Resendiz stands a little over 6 feet tall and but has a broad-shouldered frame and is intimidating when he advances to get to the ball.
"He has that large presence in the goal," Polovin said. "A lot of people look at him and don't realize how well he can move. He's an underrated goalie. People may go against us thinking 'drive it low and hard against him and you'll score every time.' That's not the case. He can get down and make those saves."
Being behind at halftime created some pressure for Metea Valley (1-0-1), but the Mustangs proved that they can respond to setbacks with their play from the opening whistle of the second half.
"We struggled in the first half," Metea Valley coach Josh Robinson said. "They had a PK and Gabe (Gongora) made a wonderful save on it. Then they took a shot and it took a deflection and went in at the end of the half. But we responded well."
The match-tying goal came within the first 10 minutes of the second half and was scored by Ryan Solomon.
"The ball got played up over the top and (Solomon ) got up over the goalkeeper," Robinson said. "He jumps. He got it up and put it over the goalkeeper. Then he chased it, got the rebound and put it in. It was a hard-working goal and it was deserved."
Even in the minutes immediately preceding Solomon's goal, the Mustangs were pushing to tie the match, and in that surge, the team showed all in attendance that this is a new year with a new intensity.
"We told the boys that when we were 1-1 with Hinsdale Central and tonight when we went down, we would have lost those games last year," Robinson said. "We're a little more resilient and a little more mature to be able to fight through games. Last year, we'd give up a goal and we'd completely deflate."
While Metea Valley has seniors on its roster for the first time this season, finding natural leaders is still a searching process.
At no point has the Class of 2012 had an older group to lead them and show them the manner in which to do things – so those athletes have learned it through trial and error. It is to their credit that they have become cohesive in such a short period of time.

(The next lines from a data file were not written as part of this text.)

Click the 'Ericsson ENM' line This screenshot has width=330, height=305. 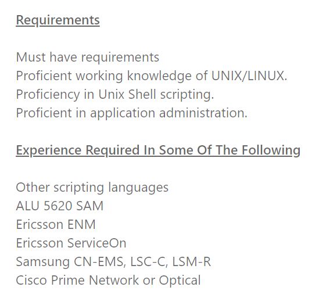[x=56, y=224]
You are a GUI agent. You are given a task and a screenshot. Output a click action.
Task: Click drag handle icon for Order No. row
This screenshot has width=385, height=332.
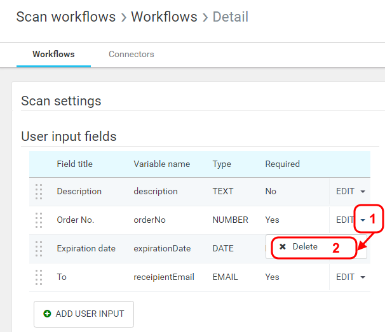(39, 220)
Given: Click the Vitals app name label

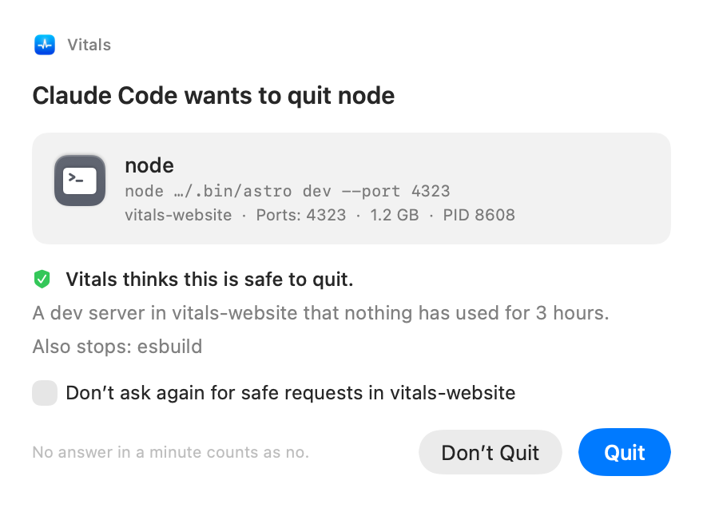Looking at the screenshot, I should point(89,45).
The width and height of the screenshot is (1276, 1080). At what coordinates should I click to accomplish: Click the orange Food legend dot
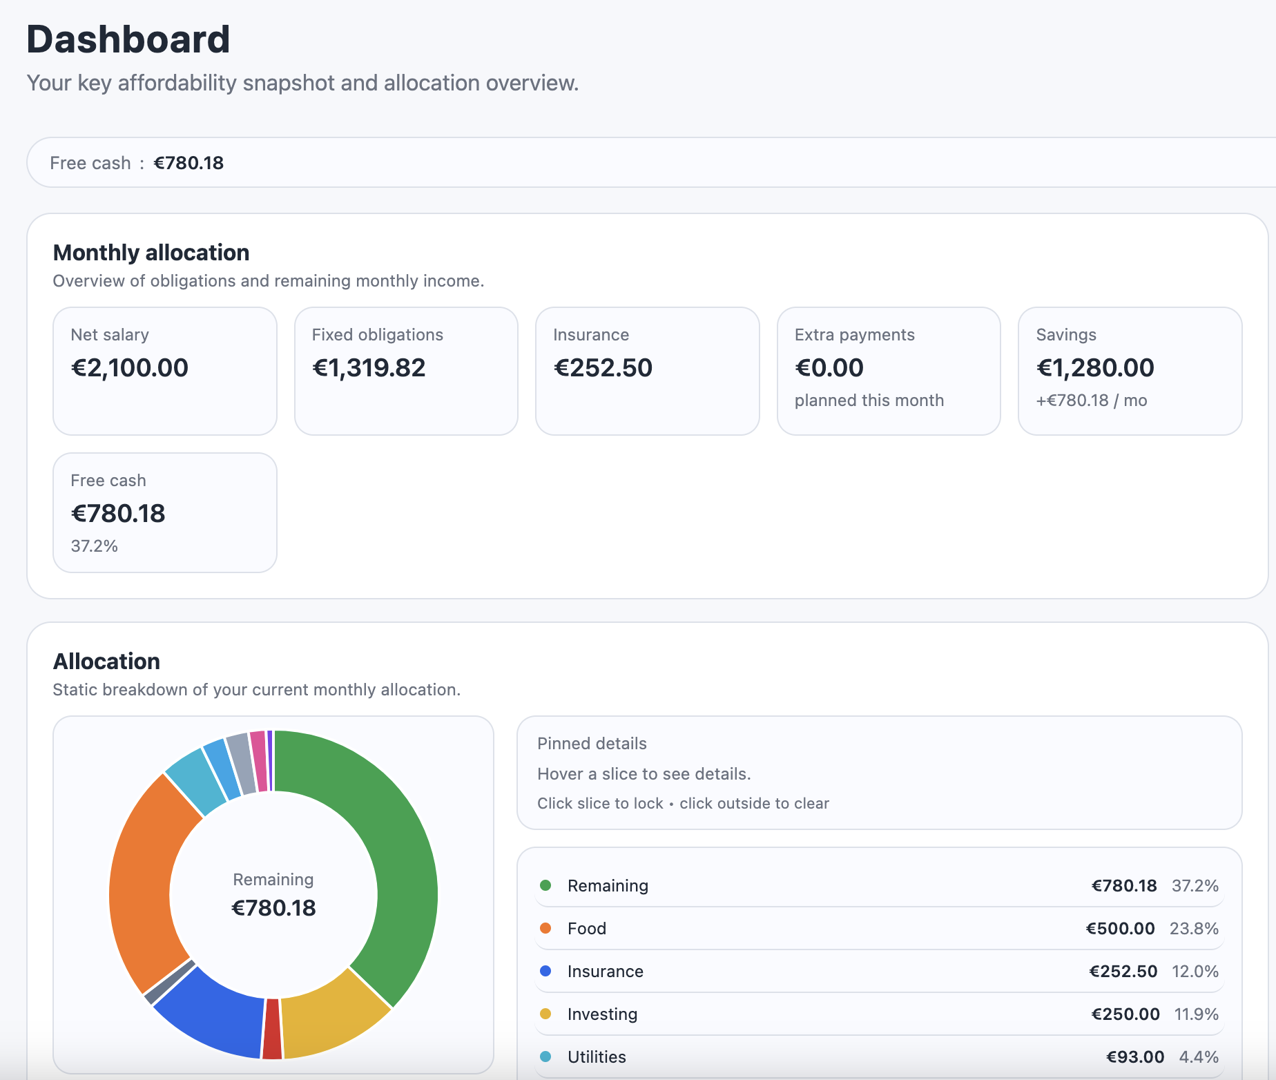click(546, 929)
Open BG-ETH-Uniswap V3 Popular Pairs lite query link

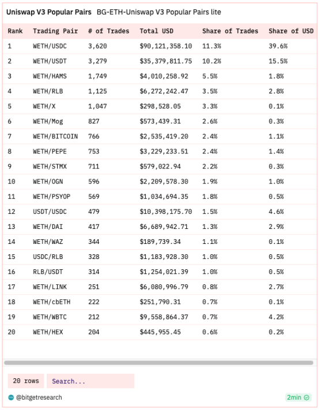pyautogui.click(x=159, y=12)
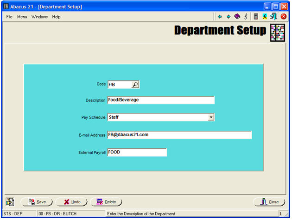Click the magnifier lookup button beside Code

pyautogui.click(x=135, y=84)
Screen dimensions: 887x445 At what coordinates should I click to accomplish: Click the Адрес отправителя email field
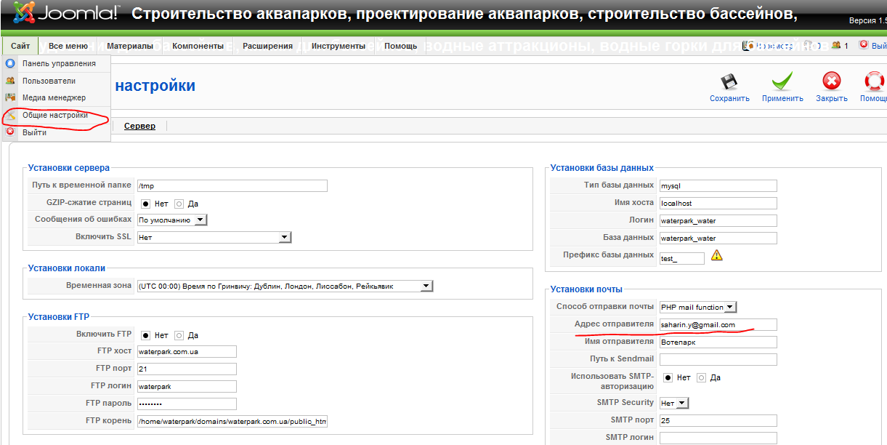pos(717,325)

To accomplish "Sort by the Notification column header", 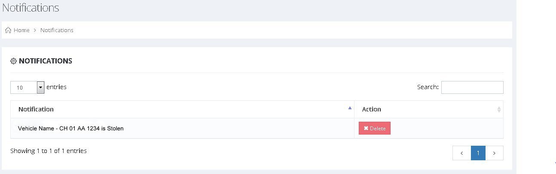I will (x=36, y=109).
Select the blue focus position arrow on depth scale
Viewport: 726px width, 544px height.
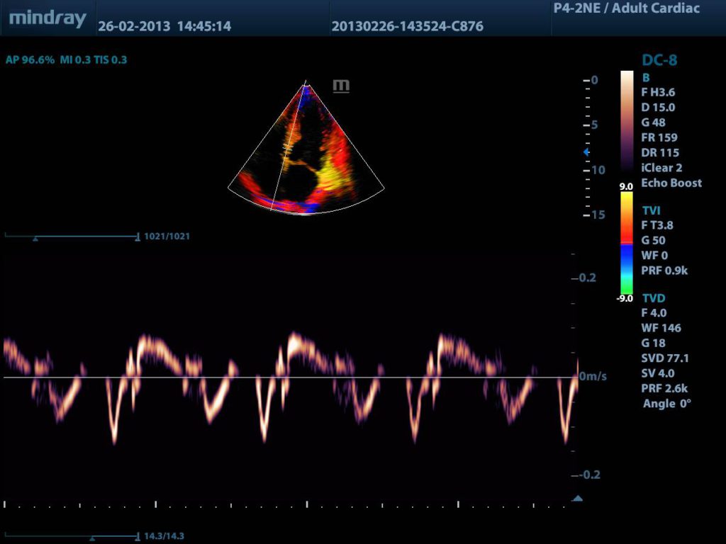[x=586, y=152]
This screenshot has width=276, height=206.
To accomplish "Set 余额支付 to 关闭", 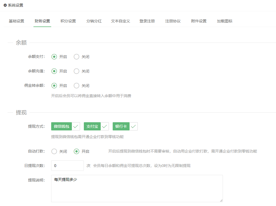I will 77,57.
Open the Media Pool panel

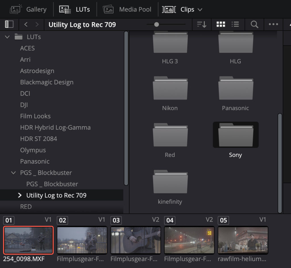pyautogui.click(x=127, y=9)
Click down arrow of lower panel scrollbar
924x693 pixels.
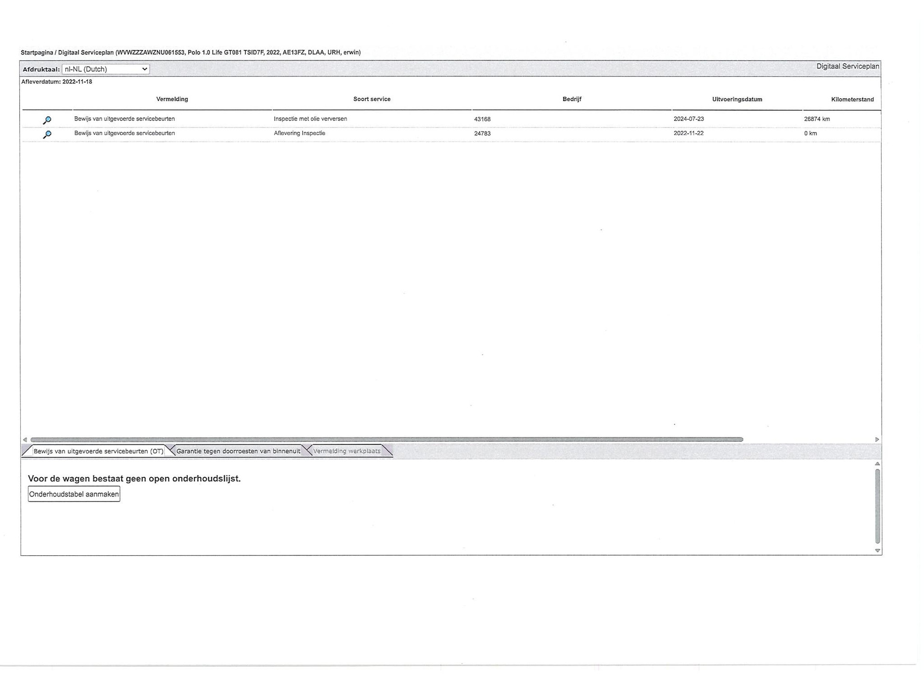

"We have a different mentality than last year," Robinson said. "For the most part, it's the same guys. We are still struggling to find that leadership and maturity.
"Since eighth grade, these guys have always been the oldest guys in school. They've never had that leadership modeled for them. But having that core to the team established helps. We have seniors and they want to be successful and that helps, too."
Robinson echoed Polovin's feelings about the strength of the Upstage Eight Conference this fall.
"Look at our side of the conference and we have East Aurora, and they won last year," Robinson said. "Neuqua's Neuqua. Angelo (DiBernardo) is going to put something productive out (at Waubonsie Valley.) South Elgin's great and Bartlett's great. Everyone's solid – and then you go and play crossovers against teams like St. Charles North or St. Charles East. It's a gauntlet."
Robinson said that strength actually extends beyond just the stacked UEC field and to the Chicago suburbs in general.